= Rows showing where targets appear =
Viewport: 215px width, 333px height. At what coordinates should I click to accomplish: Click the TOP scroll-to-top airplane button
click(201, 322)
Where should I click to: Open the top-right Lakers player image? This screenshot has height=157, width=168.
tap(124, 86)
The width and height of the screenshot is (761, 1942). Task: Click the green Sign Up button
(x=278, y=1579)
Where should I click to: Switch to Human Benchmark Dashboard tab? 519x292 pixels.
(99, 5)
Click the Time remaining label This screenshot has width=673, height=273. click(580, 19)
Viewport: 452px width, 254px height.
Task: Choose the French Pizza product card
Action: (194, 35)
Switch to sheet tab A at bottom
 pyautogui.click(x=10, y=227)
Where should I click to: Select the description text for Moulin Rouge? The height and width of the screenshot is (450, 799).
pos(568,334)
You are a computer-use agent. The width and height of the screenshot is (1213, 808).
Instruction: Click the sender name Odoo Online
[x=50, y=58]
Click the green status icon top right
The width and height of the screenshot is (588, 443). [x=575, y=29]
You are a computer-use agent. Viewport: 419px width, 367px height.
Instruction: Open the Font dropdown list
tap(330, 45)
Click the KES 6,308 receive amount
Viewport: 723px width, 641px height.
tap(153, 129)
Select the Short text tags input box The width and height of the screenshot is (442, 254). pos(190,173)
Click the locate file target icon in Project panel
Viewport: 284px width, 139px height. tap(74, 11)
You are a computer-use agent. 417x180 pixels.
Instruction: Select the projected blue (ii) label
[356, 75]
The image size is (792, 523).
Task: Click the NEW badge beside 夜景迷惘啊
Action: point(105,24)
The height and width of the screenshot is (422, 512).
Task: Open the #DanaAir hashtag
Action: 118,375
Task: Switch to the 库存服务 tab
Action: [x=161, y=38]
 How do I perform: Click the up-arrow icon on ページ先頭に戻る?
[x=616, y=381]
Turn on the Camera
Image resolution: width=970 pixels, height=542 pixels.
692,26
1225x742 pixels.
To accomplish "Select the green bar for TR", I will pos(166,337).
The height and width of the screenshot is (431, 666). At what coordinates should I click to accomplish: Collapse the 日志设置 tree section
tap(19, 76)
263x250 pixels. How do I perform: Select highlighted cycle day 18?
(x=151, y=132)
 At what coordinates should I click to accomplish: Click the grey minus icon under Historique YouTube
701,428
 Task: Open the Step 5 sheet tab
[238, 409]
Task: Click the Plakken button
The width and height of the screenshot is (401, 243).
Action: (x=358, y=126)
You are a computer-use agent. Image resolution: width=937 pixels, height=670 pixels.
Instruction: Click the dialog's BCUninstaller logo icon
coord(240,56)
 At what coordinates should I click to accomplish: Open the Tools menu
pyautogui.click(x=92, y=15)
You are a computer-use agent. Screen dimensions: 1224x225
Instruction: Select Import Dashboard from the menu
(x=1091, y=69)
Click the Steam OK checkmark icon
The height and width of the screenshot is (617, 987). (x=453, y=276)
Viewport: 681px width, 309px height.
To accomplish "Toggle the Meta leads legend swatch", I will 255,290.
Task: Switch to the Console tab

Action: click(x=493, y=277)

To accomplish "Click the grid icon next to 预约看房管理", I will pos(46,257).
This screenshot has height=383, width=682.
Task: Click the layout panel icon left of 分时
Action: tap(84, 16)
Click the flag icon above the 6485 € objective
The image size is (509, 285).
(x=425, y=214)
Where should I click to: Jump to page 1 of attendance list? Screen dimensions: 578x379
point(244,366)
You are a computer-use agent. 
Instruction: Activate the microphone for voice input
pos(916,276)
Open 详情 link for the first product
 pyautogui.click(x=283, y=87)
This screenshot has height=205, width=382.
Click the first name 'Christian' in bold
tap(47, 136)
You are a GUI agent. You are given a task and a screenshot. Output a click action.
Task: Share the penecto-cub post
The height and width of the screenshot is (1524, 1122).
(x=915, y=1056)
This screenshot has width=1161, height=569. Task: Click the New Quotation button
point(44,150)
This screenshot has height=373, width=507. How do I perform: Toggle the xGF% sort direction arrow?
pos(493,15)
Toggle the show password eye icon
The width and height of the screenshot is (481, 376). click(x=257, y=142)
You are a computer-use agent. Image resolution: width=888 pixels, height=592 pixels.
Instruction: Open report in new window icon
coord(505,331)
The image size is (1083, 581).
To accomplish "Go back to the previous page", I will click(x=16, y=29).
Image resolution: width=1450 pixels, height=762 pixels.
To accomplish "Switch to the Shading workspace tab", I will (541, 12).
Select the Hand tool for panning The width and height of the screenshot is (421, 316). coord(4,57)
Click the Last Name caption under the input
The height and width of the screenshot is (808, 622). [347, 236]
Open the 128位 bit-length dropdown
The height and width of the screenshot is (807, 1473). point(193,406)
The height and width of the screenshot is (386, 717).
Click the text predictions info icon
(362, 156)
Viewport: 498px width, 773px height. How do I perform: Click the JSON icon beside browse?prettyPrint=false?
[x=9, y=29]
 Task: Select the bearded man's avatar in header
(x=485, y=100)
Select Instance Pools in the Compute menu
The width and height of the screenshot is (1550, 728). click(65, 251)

= Task prompt =
Rewrite the listing from the line with "This screenshot has width=1161, height=569." up to and including the line with "will click(x=16, y=29).", putting "New Invoice" in place of "New Quotation" and leaving everything else as it is.

= Response below =
This screenshot has width=1161, height=569. Task: Click the New Invoice button
point(44,150)
This screenshot has height=373, width=507. How do I perform: Toggle the xGF% sort direction arrow?
pos(493,15)
Toggle the show password eye icon
The width and height of the screenshot is (481, 376). click(x=257, y=142)
You are a computer-use agent. Image resolution: width=888 pixels, height=592 pixels.
Instruction: Open report in new window icon
coord(505,331)
The image size is (1083, 581).
To accomplish "Go back to the previous page", I will click(x=16, y=29).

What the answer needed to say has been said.